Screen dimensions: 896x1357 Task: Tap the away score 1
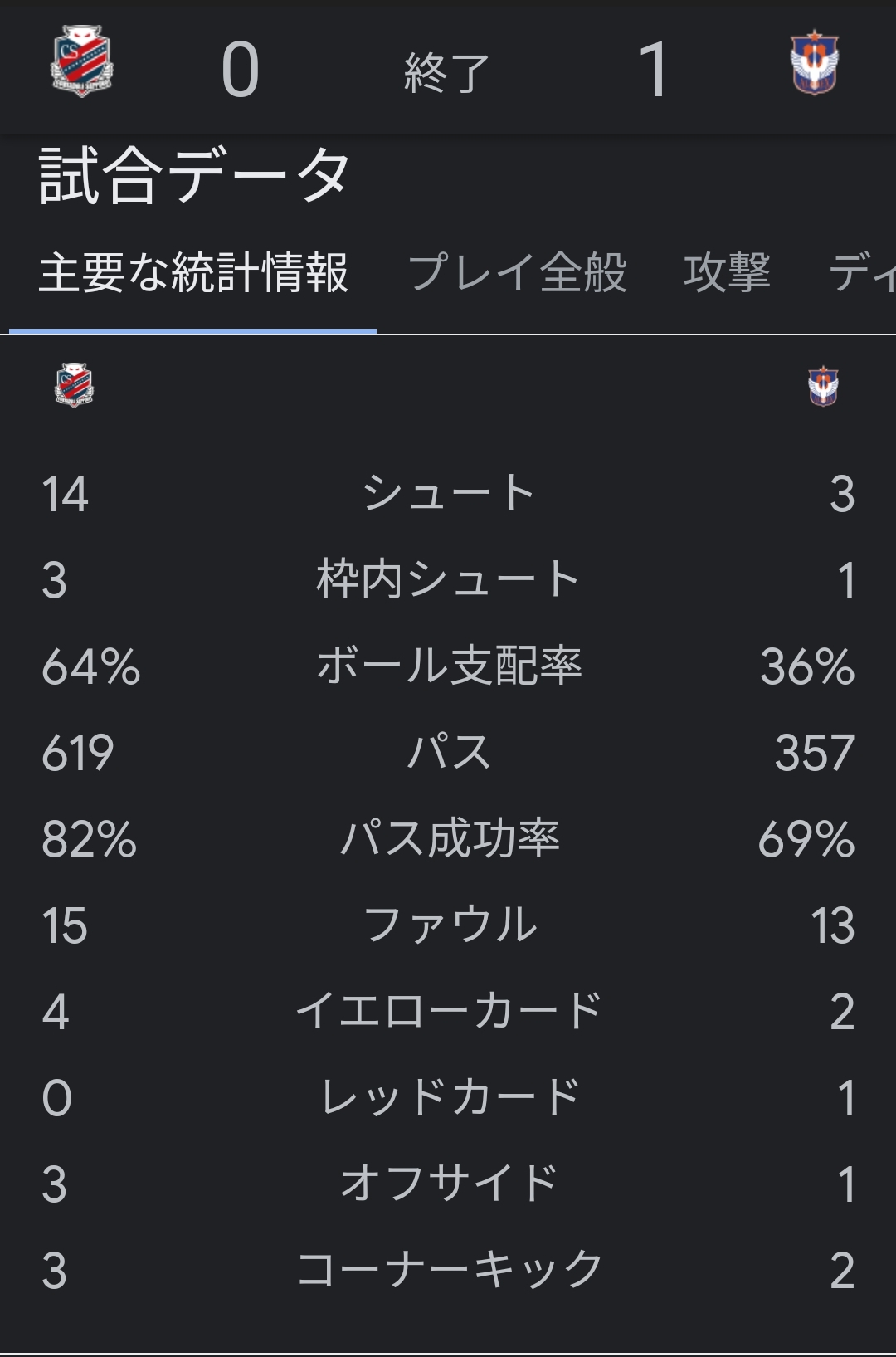[654, 71]
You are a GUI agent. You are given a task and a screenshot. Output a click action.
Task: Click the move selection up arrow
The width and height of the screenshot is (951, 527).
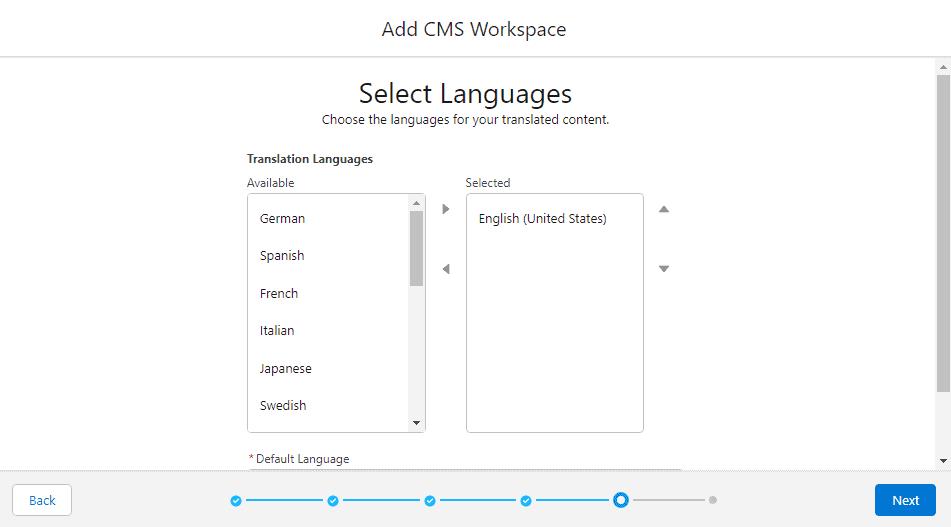(663, 209)
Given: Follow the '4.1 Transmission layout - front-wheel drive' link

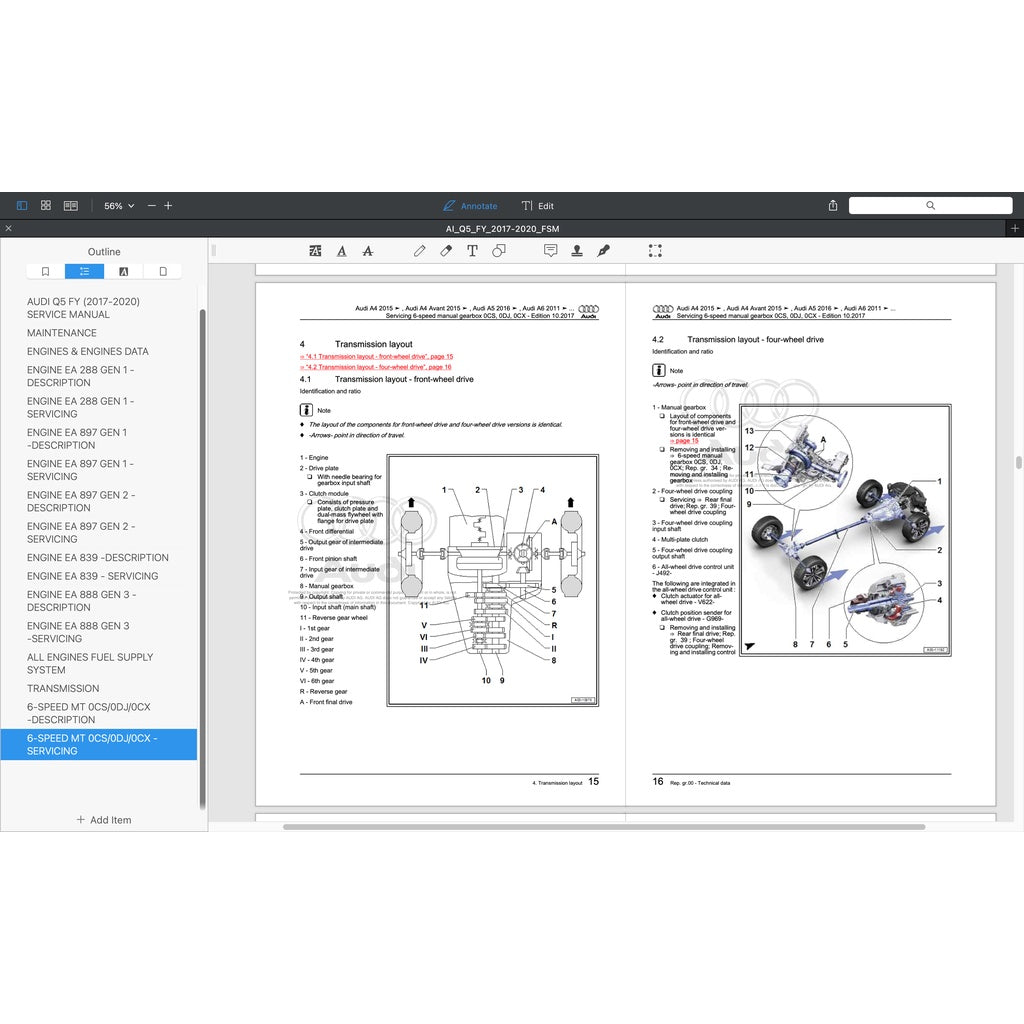Looking at the screenshot, I should pyautogui.click(x=375, y=356).
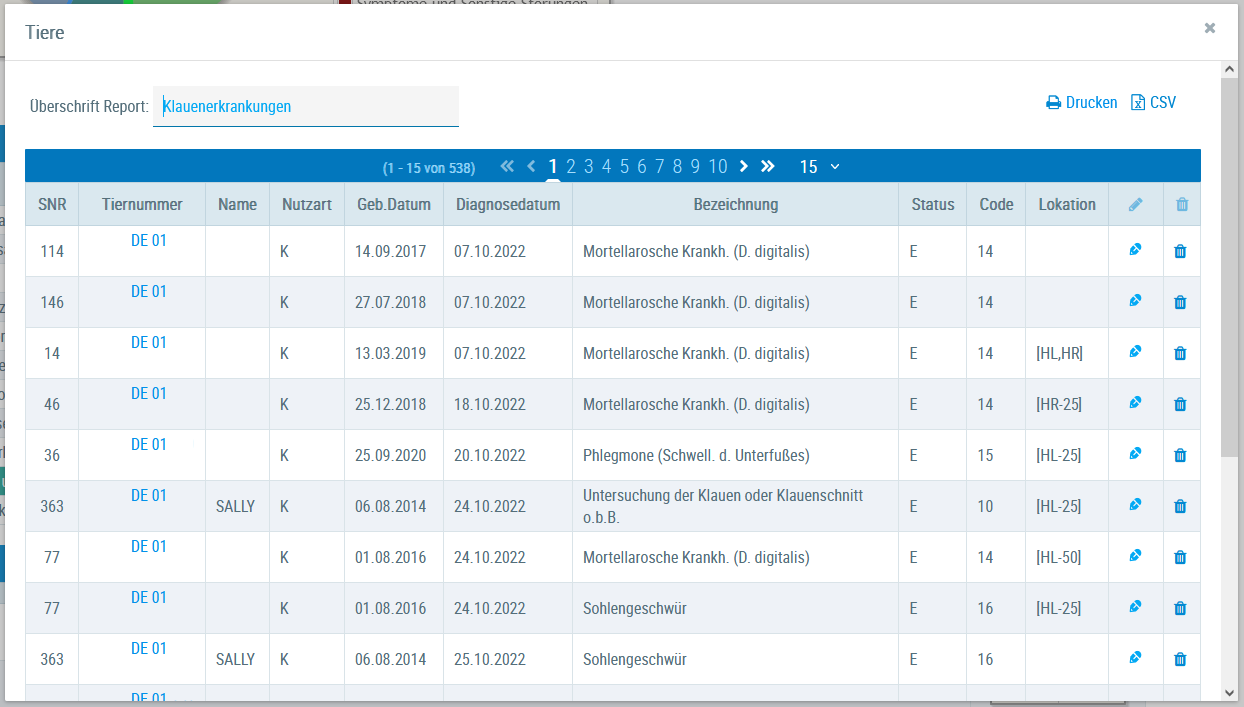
-=-=-
▸ **Task to complete**: Write out the listing word for word, starting at the line that contains "You are a GUI" and continuing through the end of the listing, both ends included. Leave the pictures out.

▸ **Result of the task**:
You are a GUI agent. You are given a task and a screenshot. Output a click action.
Task: Click the move selection up arrow
The width and height of the screenshot is (951, 527).
(663, 209)
Given: Follow the '4.1 Transmission layout - front-wheel drive' link

Looking at the screenshot, I should pyautogui.click(x=375, y=356).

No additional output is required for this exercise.